Joined: Wed Dec 05, 2007 10:09 pm

Posts: 2

Hi everyone.

I was asked to develop a linear amplifier for an RC transmitter (35MHz).

This transmitter uses a simple telescopic antenna, and now I will have to design the amplifier and adapt it´s output to a 50ohm transmission line and antenna.

So far so good, but then, as I started to analyze the problem, things started to complicate a little.

In order to adapt the amplifier´s input to the transmitter´s output, I need to know the transmitter´s output impedance components (resistive and reactive parts).

The resistive part should be something much lower then 50ohm, which is the typical impedance of short whip antennas (antennas bellow resonance).

I also know that short whip antennas present a natural capacitive reactance, and to counteract this, the transmitter has an inductive reactance part on it´s output to balance with the capacitive reactance of the antenna.

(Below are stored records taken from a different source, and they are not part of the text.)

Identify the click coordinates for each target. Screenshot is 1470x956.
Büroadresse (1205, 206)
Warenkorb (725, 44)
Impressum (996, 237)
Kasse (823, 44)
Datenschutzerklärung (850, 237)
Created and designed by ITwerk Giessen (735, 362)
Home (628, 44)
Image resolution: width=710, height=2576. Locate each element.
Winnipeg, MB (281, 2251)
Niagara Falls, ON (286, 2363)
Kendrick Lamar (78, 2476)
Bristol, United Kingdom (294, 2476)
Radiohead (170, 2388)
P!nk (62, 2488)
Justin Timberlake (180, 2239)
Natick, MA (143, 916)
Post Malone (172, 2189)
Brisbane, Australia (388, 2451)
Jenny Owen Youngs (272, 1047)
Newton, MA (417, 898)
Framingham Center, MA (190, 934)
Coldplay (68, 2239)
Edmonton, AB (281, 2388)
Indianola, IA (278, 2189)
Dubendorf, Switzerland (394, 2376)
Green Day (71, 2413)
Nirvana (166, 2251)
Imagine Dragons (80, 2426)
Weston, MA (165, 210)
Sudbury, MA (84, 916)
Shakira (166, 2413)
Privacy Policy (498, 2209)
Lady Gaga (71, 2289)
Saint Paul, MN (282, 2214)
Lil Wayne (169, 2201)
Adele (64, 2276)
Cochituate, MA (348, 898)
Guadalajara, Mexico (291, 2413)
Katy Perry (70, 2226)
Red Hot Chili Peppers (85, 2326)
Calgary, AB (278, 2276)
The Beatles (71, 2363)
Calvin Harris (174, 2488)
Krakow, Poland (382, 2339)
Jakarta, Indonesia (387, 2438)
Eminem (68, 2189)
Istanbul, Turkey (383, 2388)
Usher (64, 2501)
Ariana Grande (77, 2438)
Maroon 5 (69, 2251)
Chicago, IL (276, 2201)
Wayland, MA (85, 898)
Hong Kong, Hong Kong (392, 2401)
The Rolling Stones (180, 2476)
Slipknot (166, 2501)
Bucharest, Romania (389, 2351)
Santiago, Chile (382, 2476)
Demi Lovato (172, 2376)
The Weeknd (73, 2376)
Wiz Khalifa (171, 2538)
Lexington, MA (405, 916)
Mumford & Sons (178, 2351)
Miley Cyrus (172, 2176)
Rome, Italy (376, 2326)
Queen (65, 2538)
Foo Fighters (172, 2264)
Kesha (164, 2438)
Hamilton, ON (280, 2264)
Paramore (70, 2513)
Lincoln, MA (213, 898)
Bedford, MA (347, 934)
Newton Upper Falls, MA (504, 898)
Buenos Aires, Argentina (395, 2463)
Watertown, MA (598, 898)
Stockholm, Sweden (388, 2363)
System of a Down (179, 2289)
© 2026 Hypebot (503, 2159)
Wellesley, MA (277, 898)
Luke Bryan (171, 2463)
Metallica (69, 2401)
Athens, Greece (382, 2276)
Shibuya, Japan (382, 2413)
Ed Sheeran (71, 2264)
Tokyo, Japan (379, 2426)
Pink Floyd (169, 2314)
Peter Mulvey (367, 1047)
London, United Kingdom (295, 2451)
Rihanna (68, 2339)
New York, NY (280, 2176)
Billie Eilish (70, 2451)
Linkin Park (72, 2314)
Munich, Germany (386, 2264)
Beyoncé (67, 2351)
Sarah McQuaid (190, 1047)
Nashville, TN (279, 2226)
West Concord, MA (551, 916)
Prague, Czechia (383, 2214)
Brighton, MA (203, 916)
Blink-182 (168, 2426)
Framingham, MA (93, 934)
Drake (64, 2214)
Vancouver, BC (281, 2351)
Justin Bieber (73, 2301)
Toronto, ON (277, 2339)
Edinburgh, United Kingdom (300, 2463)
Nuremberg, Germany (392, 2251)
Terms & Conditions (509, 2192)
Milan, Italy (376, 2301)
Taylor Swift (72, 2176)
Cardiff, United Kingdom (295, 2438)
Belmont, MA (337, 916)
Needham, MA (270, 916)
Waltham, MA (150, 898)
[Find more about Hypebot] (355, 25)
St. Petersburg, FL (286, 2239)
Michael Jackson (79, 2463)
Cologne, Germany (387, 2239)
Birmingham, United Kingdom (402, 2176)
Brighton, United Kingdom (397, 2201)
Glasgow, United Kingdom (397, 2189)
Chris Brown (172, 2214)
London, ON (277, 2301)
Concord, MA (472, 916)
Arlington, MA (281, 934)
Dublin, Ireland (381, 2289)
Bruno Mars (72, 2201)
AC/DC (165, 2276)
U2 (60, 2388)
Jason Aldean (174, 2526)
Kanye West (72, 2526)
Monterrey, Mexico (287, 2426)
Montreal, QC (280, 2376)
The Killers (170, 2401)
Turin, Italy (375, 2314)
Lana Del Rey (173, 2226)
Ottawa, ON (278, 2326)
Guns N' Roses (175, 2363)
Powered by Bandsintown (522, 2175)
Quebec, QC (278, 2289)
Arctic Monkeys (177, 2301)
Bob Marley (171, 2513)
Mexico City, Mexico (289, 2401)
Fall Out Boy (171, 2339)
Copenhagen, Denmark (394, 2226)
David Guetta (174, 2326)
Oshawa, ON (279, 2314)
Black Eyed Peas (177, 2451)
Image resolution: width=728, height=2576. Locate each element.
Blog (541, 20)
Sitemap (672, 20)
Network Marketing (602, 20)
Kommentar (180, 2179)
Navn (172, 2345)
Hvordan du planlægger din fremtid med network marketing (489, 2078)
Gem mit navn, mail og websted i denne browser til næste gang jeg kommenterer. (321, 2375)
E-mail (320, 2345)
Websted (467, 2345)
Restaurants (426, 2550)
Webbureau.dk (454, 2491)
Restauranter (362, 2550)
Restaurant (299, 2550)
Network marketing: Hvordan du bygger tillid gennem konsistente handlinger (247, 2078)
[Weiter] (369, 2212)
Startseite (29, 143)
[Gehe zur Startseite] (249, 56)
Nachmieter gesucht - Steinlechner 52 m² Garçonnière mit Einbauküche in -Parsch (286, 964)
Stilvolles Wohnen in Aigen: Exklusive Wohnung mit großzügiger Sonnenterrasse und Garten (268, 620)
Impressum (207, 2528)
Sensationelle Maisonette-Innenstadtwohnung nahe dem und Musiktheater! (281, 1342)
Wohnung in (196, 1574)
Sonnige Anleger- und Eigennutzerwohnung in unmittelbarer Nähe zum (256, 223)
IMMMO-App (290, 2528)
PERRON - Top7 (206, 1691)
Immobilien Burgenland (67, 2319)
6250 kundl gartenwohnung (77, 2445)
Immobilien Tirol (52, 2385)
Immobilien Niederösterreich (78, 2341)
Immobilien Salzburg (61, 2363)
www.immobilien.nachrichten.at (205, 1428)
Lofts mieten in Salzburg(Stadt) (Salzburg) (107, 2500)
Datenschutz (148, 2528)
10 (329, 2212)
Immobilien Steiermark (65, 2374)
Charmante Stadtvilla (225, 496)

This is called Conjugate Matching and in order to adapt my amplifier´s input, I also need to know the magnitude of this inductive reactance.

Now, my question is:

How do I measure these values without using high priced equipment, like network analyzers?

Are there any techniques to do this, with an outside test setup made of variable capacitors, inductors and resistors and then measuring phase shifts, voltages and currents in some way on this setup, with an oscilloscope, that will allow us to calculate the resistive and reactive parts of the transmitter´s output impedance?

My intuition tells me that this is possible, but how?

I´ll appreciate any help.

Thanks


 
   
 
Feng
 Post subject: I gave you my suggestion in Circuit board.
Posted: Thu Dec 06, 2007 4:05 am 
 
Captain
User avatar

Joined: Sun Mar 19, 2006 5:25 pm

Posts: 23

Location: Burnaby

Hi Laser,

I gave you my suggestion in Circuit board where you posted your question first. Hope it is useful.